● PROBLEM SET
#1 According to the defmt issue text, what could the parser do if a well-known defmt ID were reserved for a build ID?
#2 Continue the defmt issue text about reserved ids, picking up after its final sentence.

● TEXT EXCERPT
Open apgoetz opened 3 years ago

apgoetz commented 3 years ago

Would it be possible to reserve a small section of defmt ids at the beginning of memory, in order to guarantee certain messages are located there? These reserved ids could be used by the defmt library, or in a potential future use case, they could be exposed to the end user.

Currently, as far as I know, there is no way for the defmt parser to "match" a given defmt symbol table to a defmt log message stream. By reserving a "well-known" defmt ID for a build ID, the parser can confirm the ELF matches embedded system without reloading the code.

Applications could also use these ids for fixed identifiers that don't vary between builds (e.g, crate name, product name, serial number, etc).

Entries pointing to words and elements
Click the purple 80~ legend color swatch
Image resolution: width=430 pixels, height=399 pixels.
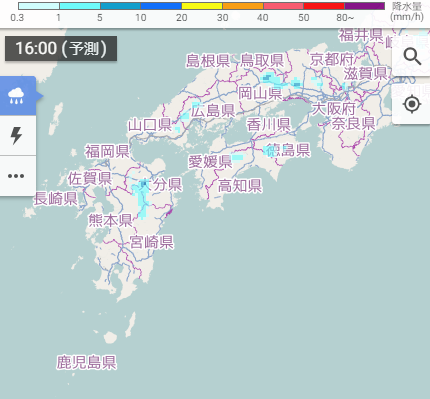[364, 6]
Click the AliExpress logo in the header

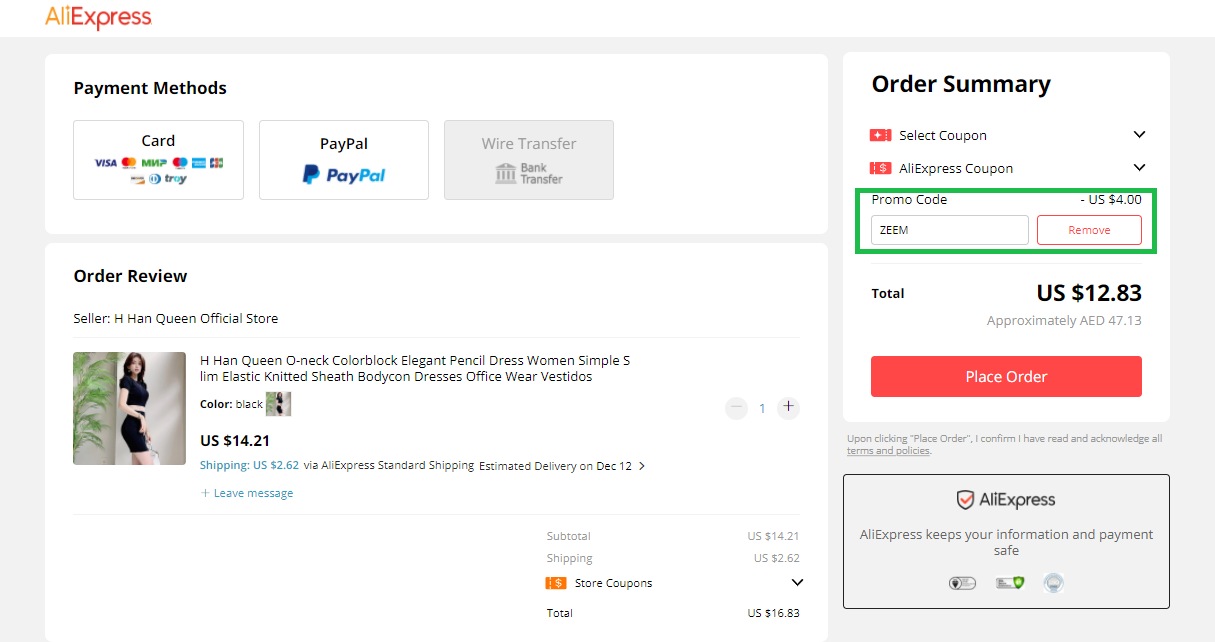pyautogui.click(x=98, y=17)
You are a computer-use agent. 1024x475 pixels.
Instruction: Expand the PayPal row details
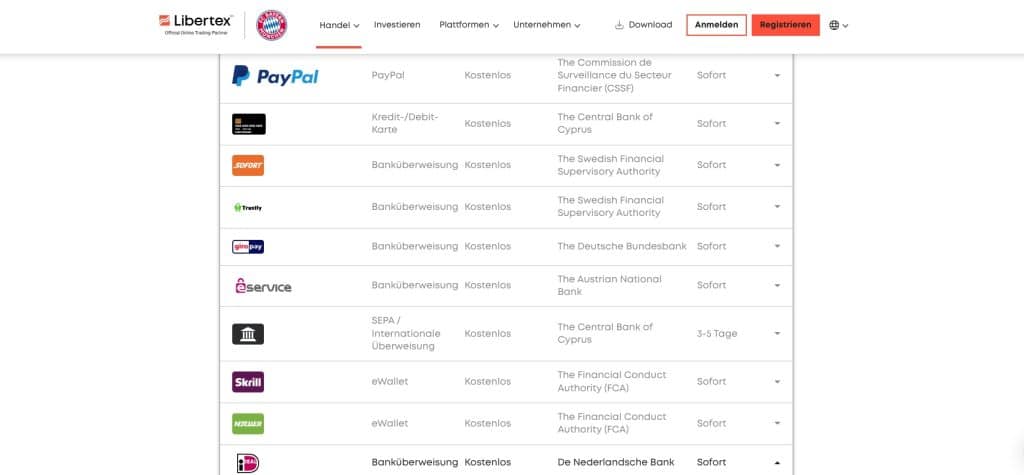[x=777, y=76]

● ANSWER LIST
#1 It could confirm that the ELF matches the embedded system without reloading the code.

#2
japaric commented 3 years ago

Would it be possible to reserve a small section of defmt ids at the beginning of memory

sounds possible but may need to be done in the cortex-m-rt linker script, somehow, for the data to appear at the beginning of Flash, but after the vector table. Trying to do this from the defmt.x may result in the data not appearing in the right place (i.e. at a known memory location) or it may create an invalid memory layout (e.g. the defmt data is placed before the vector table at address 0x0 -> device won't boot).

Propose reserving 'well-known' IDs in defmt section

in the previous quote you mention storing defmt ids at the beginning of the device memory and here you mention the .defmt section but to clarify the .defmt linker section (which contains the table that maps indices to complete strings) is not stored on the target's memory. This behavior is intended as it greatly reduces Flash usage.

Currently, as far as I know, there is no way for the defmt parser to "match" a given defmt symbol table to a defmt log message stream

Correct.

By reserving a "well-known" defmt ID for a build ID, the parser can confirm the ELF matches embedded system without reloading the code.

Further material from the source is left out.